Coleman’s work represented a substantive shift in American egalitarian thought about education by turning egalitarians’ attention from educational inputs (funding, facilities, teacher or curricular quality, extra-curricular offerings) to educational outputs (measured largely in terms of student test scores). A focus on outputs, he believed, allowed the measurement of educational effectiveness, that is how well schools produced certain levels of achievement in racially, socio-economically, and geographically diverse students.[ii]

And yet Coleman’s data, much to the author’s surprise, could not answer the central question he set out to address—What kinds of educational inputs would improve the academic performance of poor, minority students?—at least not in the way Coleman and most liberals hoped it would. In fact, his conclusions were downright depressing for those who wanted to believe schools could be the “great equalizers” Horace Mann had celebrated. Coleman wrote soberly in the report’s introduction of the persistence of racial gaps in academic achievement irrespective of levels of funding or other inputs:

For most minority groups, then, and most particularly the Negro, schools provide little opportunity for them to overcome this initial deficiency; in fact they fall farther behind the white majority in the development of several skills which are critical to making a living and participating fully in modern society. Whatever may be the combination of nonschool factors poverty, community attitudes, low educational level of parents-which put minority children at a disadvantage in verbal and nonverbal skills when they enter the first grade, the fact is the schools have not over-come it.[iii]

While the Coleman Report exposed disturbing patterns of racial and socio-economic inequality in academic performance, what sent “seismic shocks through the academic and bureaucratic worlds of education” was that the factors Coleman presumed to cause achievement gaps—inequality in educational inputs like facilities, extra-curricular and curricular offerings, teacher quality, per pupil spending—did not correlate with test score disparities in the ways he assumed they would. The government’s summary report downplayed the issue, but the implications were clear to most observers.[iv] As Henry Dyer, a participant in the Harvard seminar that Daniel Patrick Moynihan organized to consider the report in 1968, argued, “the Coleman results have the unfortunate, though perhaps inadvertent, effect of giving school systems the false impression that there is not much they can do to improve the achievement of their pupils.”[v]

Emerging the year after the Moynihan Report, as the “long hot summers” of urban unrest of the mid 1960s began, and as movements for community control and Black Power gained ground, the Coleman Report added fuel to already heated debates, especially over compensatory education, community control, and school desegregation. In addition, arguments emerged around three especially contentious issues: the utility and limits of school desegregation; who was to blame for achievement gaps; and the relationship between opportunity in school and opportunity in life.

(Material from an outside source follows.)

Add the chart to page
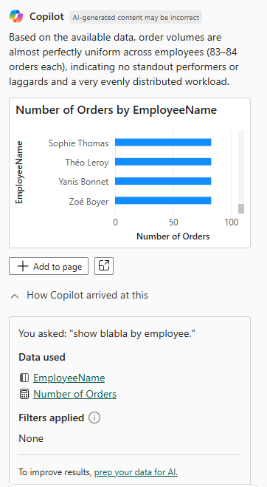This screenshot has width=267, height=487. point(49,266)
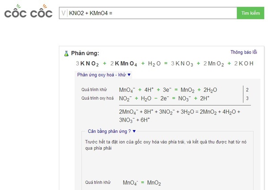The image size is (268, 190).
Task: Click the Tìm kiếm search button
Action: click(251, 13)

One set of debates involved the ways the report’s strongly integrationist implications raised implicit questions about the academic potential of African American educational spaces. Integrationists celebrated the report as providing social scientific justification for integration by race and class, since Coleman found that one of the only factors that reliably correlated with improved test scores was the racial and socio-economic composition of a student’s classmates.[vi] This aspect of Coleman’s research initiated arguments about “peer effects” whose influence in educational research and popular social thought persist. In fact, from the 1960s through the mid 1970s, when Coleman issued another controversial report suggesting busing had caused white flight, Equality of Educational Opportunity served for many as a mandate for large-scale school desegregation plans, through busing if necessary.

And yet, advocates of community control, Pan-African or African American nationalist liberation schooling, and compensatory education worried that the Coleman Report implied that black children needed white children to learn and dismissed the academic, psychological, and political benefits of African American controlled educational spaces. Many advocates of community control and early versions of culturally sensitive pedagogy took offense at Coleman’s criticism of minority teachers who hailed from a students’ community.[vii] In addition, two other participants in the 1968 Harvard seminar, Charles Hamilton (who co-authored Black Power with Stokely Carmichael in 1967) as well as Noel Day (a sociologist, advocate of community control, and senior researcher at the Organization for Social and Technological Innovation in Cambridge), argued that Coleman relied on overly narrow definitions of educational success and failed to acknowledge how white-led institutions could damage African American self-esteem. Instead these authors called for an end to “one-way busing,” more African American educational leadership, culturally relevant pedagogy, better attention to the demands of African American parents, expanded offerings in Black history, and “experimental” all Black educational initiatives where educators could assess “how to better provide quality education in segregated schools.”[viii]  In fact, as sociologist Robert Newby argued, even when Coleman’s work was used to support integration, it often did so “for the wrong reasons.”  Bringing Americans “to the possible dilemma of ‘integration’ being racist,” Newby and colleagues worried that the social science used in Brown v. Board, and by implication in the Coleman Report, suggested that “demanding a place for black children in a white school is an admission of inherent black inferiority.”[ix]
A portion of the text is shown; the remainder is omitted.